But it was during Meyer’s time that the school had its biggest-ever commercial success. Whitford tells the story of how the school received a commission to design wallpaper, a challenge which was handed over to the mural-painting department. Staff and students developed a range of ‘textured and quietly patterned’ designs which were unlike anything else then on the market. To everyone’s surprise they turned out to be wildly popular and became the most profitable items the school ever produced. In fact they are still available today from the firm which commissioned them, Emil Rasche of Bramsche.

Meyer really was a devoted communist. He instituted classes in political theory and helped set up a Communist Party cell among the students. Opposition from powerful factions in the government of Thuringia (of which the city of Dessau was capital) lobbied continuously for Meyer to be replaced or the entire school closed down. The older generation of teachers were just as disgruntled as the last dregs of Expressionist feeling were squashed beneath revolutionary rhetoric.

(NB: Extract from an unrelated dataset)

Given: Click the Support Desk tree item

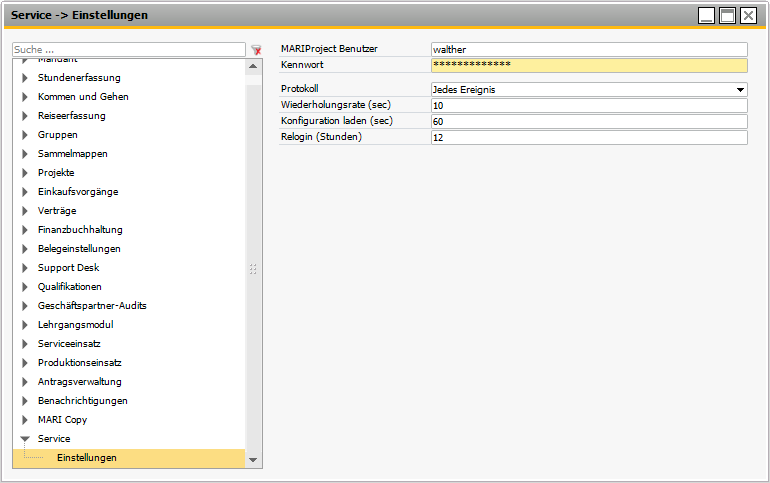Looking at the screenshot, I should point(68,268).
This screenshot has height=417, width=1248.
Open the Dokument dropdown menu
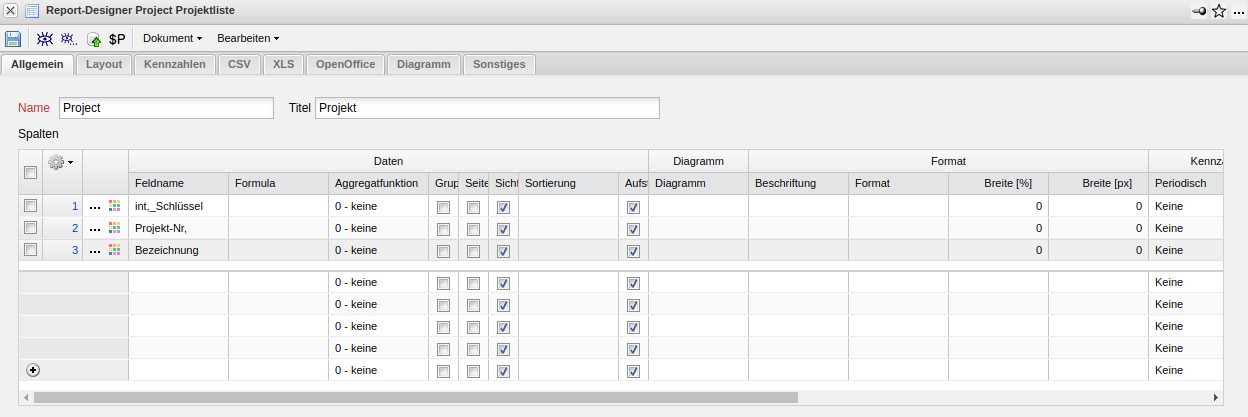click(172, 39)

The mayor of Dessau fired Meyer on 1 August 1930. Meyer promptly went to Russia to work for the Soviet government, taking several Bauhaus students with him.

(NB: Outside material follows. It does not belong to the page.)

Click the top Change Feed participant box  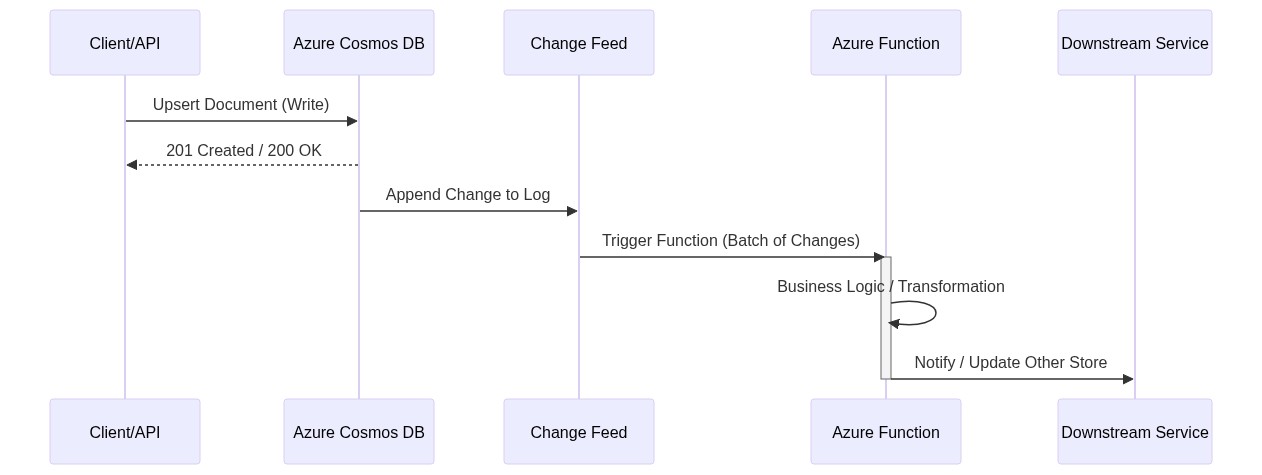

Radical Bauhaus designs for household appliances

Radical Bauhaus designs for household appliances

Meyer was replaced by the internationally renowned architect Mies van der Rohe, who Gropius had sounded out about replacing him back in 1928.

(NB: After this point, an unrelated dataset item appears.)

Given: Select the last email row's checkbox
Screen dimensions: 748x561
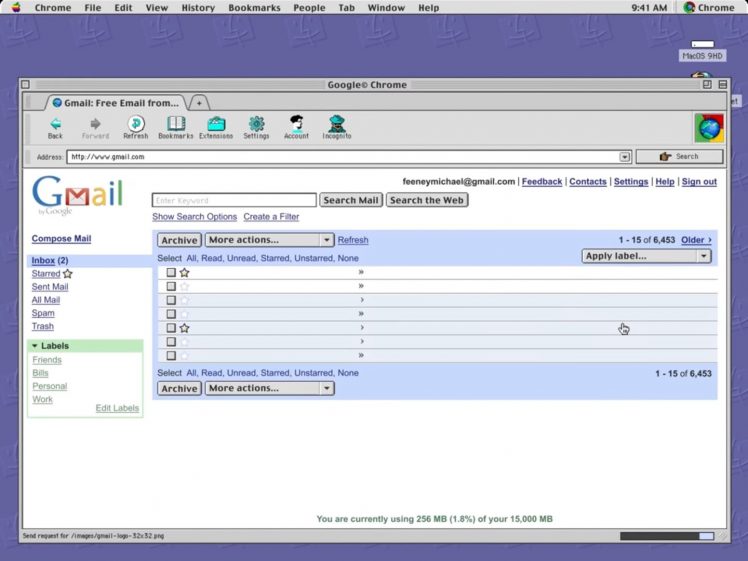Looking at the screenshot, I should pos(171,355).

Mies was more open to ideas of beauty and design than the functionalist Meyer, but he was forced by the Thuringian authorities (who, after all, owned and funded the school) to cut down severely on political activity at the college. This backfired as the politicised students demanded to know by what right Mies was implementing his policies and organised meetings, several of which descended into near riots.

The police were called and the school was closed. Not for the last time, ‘radical’ students were playing into the hands of their political enemies. Mies re-opened the school and insisted on a one-to-one interview with all the returning students, each of which had to make a personal promise, and sign a contract, to avoid political activity and trouble-making.

Of all the teachers who’d been at the college when it opened, only Kandinsky and Klee remained and Klee resigned soon after Mies’s arrival.

Of course, looming behind all this was the Great Depression, which had begun with the Wall Street Crash of October 1929. America had been the main backer of the German economy via the Dawes Plan of 1924 (which is what had brought the hyper-inflation under control). Now American banks, under extreme pressure, demanded all their loans back, and there was no-one to replace them.

Nesting tables designed by Josef Albers (1927)

Nesting tables designed by Josef Albers (1927)

Companies throughout Germany went bankrupt and millions of workers were laid off. In September 1928 Germany had 650,000 unemployed, By September 1931 there were 4,350,000 unemployed (and the number continued to rise, reaching a staggering 6,100,000 unemployed by January 1933, the year Hitler came to power promising jobs and work for all Germans.)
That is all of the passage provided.